Format the part of the records below that opens at the very start and closes with the line containing "pyautogui.click(x=395, y=206)" as a numbered list, skipping blank lines and leaving out the pictures.

Stored records
<<<<

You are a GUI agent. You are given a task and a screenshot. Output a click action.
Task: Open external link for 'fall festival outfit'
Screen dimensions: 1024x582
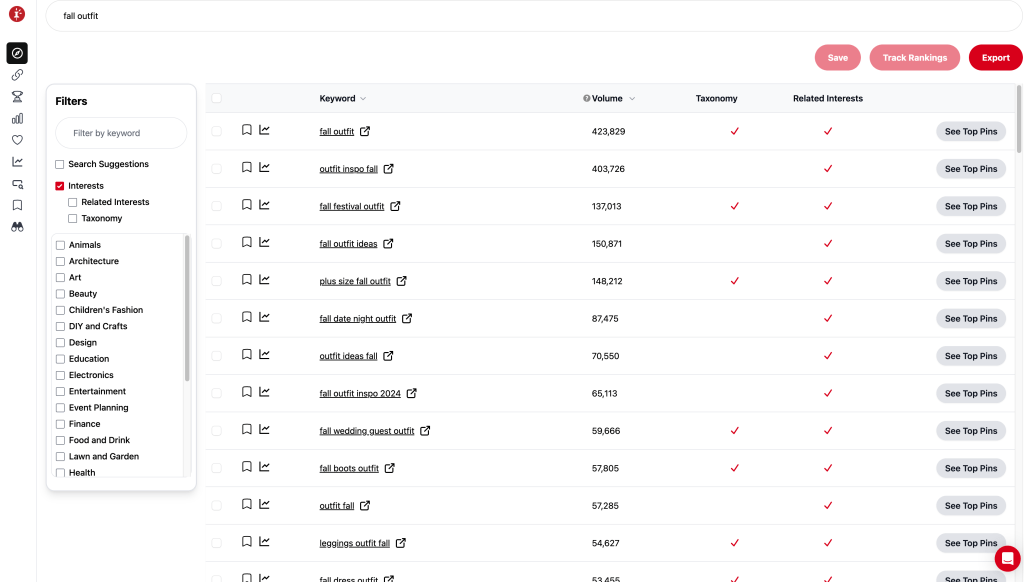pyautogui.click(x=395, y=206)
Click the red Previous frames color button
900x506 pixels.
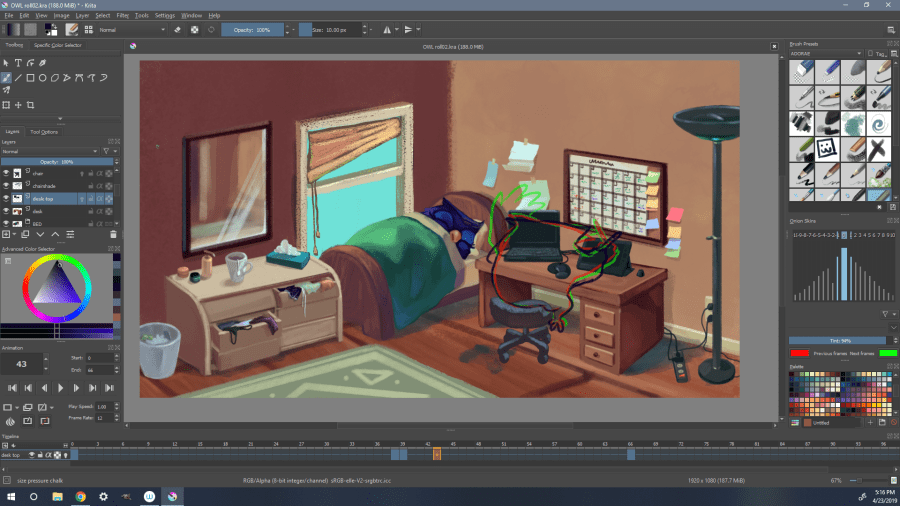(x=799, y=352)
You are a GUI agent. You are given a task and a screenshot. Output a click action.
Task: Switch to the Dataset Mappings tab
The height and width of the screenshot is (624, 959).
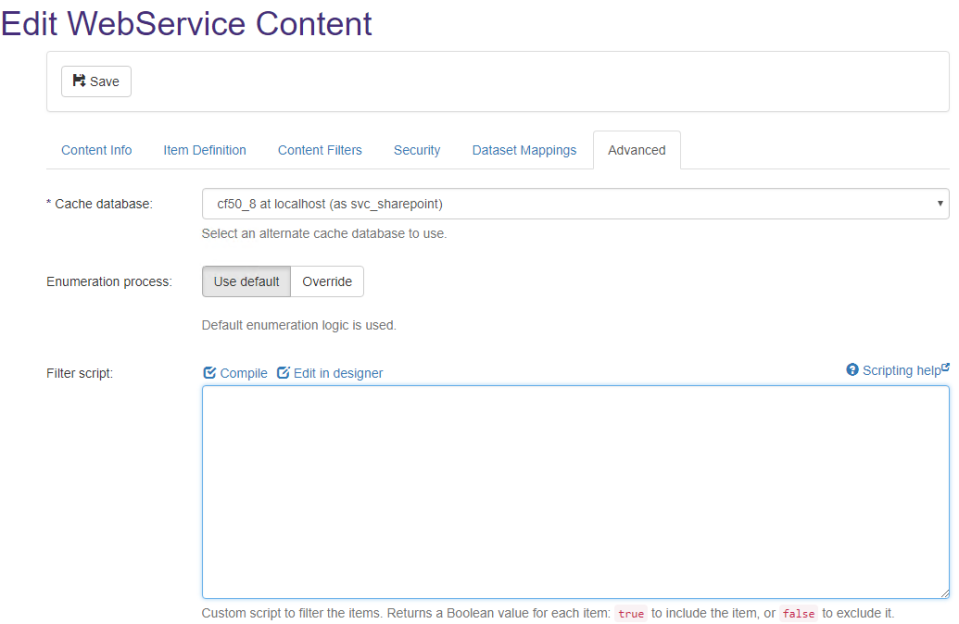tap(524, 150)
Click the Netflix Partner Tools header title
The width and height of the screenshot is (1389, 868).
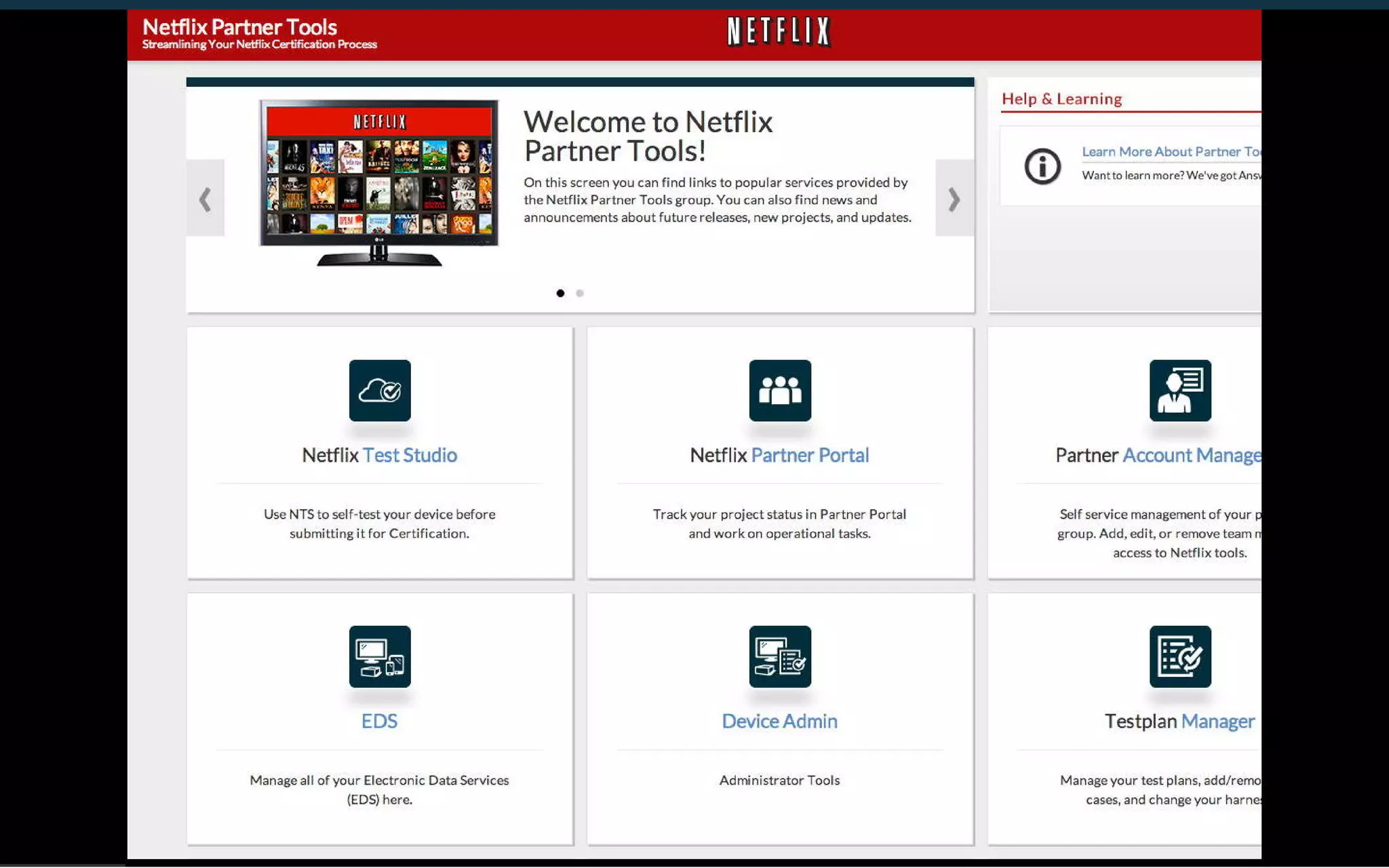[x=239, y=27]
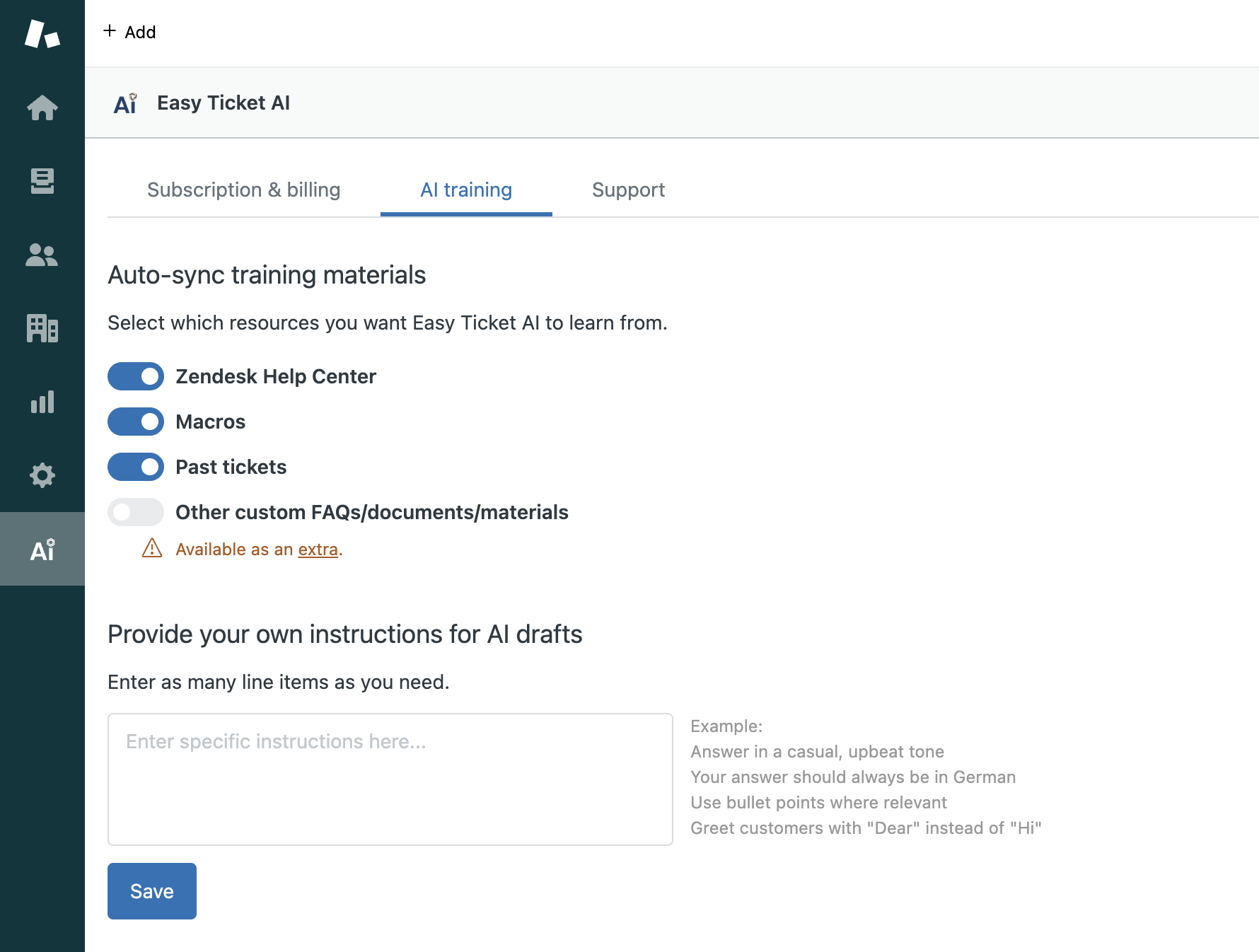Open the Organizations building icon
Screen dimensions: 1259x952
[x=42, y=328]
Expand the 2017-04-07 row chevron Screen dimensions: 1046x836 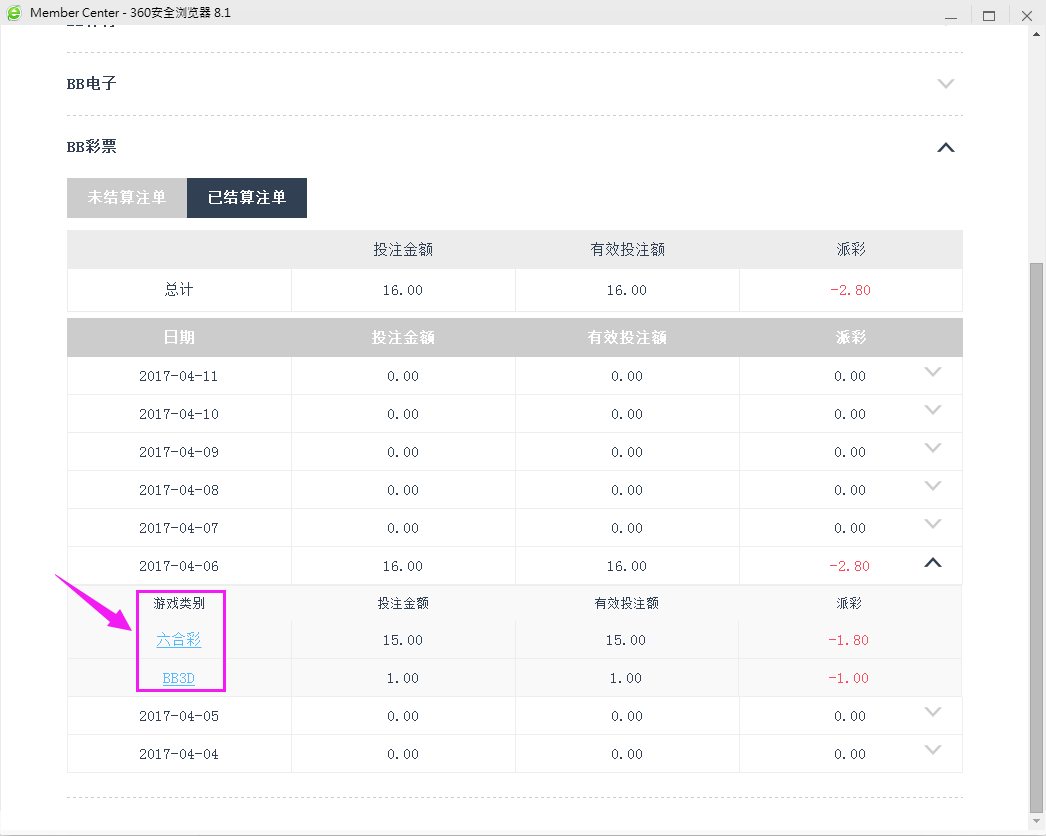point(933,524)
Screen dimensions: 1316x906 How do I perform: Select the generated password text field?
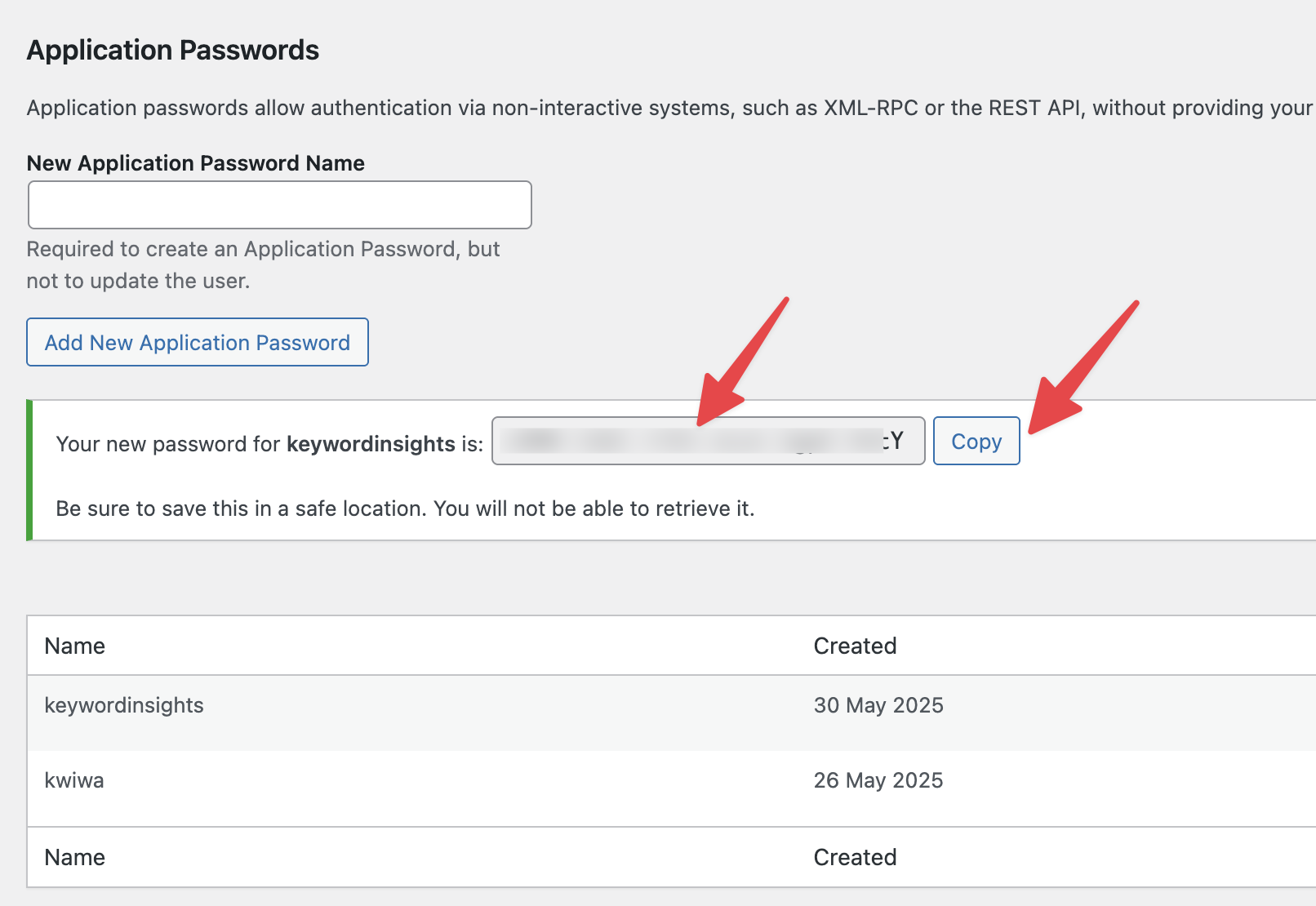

>>>>

RESULT OF THE EXERCISE:
1. You are a GUI agent. You are given a task and a screenshot. Output a click action.
2. Task: Open external link for 'fall festival outfit'
3. Screen dimensions: 1024x582
4. pyautogui.click(x=395, y=206)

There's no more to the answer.